(Work order): Return the records exactly, from the first line through the "You are a computer-use agent. 800x533 pixels." line.

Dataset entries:
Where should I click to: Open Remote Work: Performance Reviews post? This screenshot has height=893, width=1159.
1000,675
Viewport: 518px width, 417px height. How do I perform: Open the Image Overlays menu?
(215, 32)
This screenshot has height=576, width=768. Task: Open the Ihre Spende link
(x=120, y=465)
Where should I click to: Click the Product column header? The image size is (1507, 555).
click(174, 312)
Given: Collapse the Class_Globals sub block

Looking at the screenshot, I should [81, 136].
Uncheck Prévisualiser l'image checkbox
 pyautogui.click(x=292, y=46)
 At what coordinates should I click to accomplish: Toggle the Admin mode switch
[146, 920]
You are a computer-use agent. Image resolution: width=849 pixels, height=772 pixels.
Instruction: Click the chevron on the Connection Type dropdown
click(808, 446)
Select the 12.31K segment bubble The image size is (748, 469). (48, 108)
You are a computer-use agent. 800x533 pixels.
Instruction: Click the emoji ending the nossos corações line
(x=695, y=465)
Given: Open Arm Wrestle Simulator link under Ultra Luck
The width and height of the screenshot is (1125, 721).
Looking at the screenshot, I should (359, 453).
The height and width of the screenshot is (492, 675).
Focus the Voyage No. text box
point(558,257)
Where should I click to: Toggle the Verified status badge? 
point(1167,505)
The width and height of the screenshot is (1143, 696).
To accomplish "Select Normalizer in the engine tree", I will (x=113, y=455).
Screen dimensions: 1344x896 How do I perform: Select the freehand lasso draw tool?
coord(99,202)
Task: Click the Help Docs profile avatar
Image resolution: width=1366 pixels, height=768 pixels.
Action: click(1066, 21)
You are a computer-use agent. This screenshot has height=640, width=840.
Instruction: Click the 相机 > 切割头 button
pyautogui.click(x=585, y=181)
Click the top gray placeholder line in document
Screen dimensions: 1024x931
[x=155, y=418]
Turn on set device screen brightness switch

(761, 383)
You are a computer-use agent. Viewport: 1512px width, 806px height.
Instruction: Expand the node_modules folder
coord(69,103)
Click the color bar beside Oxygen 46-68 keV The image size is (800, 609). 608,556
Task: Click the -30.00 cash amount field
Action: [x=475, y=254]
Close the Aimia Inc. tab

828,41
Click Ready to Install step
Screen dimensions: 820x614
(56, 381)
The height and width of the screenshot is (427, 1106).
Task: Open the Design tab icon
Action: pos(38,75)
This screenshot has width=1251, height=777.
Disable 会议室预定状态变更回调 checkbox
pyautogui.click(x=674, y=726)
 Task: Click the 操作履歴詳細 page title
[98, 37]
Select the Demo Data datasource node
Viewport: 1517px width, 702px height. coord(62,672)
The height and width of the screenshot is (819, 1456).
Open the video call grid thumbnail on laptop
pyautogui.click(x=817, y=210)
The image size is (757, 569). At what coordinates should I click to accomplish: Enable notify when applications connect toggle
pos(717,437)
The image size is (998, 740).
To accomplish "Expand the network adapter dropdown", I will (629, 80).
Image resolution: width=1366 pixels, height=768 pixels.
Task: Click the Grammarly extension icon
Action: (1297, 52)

(Answer to the exercise):
Where should I click to: Open Remote Work: Performance Reviews post? This screenshot has height=893, width=1159.
1000,675
Viewport: 518px width, 417px height. How do I perform: Open the Image Overlays menu?
(215, 32)
This screenshot has height=576, width=768. Task: Open the Ihre Spende link
(x=120, y=465)
Where should I click to: Click the Product column header? The image size is (1507, 555).
click(174, 312)
Given: Collapse the Class_Globals sub block

Looking at the screenshot, I should [81, 136].
Uncheck Prévisualiser l'image checkbox
 pyautogui.click(x=292, y=46)
 At what coordinates should I click to accomplish: Toggle the Admin mode switch
[146, 920]
You are a computer-use agent. Image resolution: width=849 pixels, height=772 pixels.
Instruction: Click the chevron on the Connection Type dropdown
click(808, 446)
Select the 12.31K segment bubble The image size is (748, 469). (48, 108)
You are a computer-use agent. 800x533 pixels.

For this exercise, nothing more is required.